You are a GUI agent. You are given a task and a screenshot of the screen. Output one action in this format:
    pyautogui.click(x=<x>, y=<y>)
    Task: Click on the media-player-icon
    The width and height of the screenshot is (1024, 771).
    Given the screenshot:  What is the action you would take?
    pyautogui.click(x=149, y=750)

---

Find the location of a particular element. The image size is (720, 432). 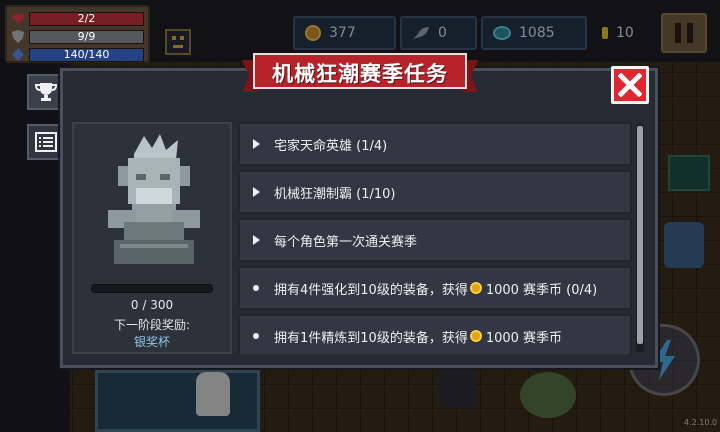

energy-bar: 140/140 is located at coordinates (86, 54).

| WHAT IS EXPECTED |
Copy the lines of the records verbatim, starting at the line that contains "Find the location" and ending at the line that contains "energy-bar: 140/140 is", both included. Leave the pictures out.

| SOLVED EXERCISE |
Find the location of a particular element. The image size is (720, 432). 

energy-bar: 140/140 is located at coordinates (86, 54).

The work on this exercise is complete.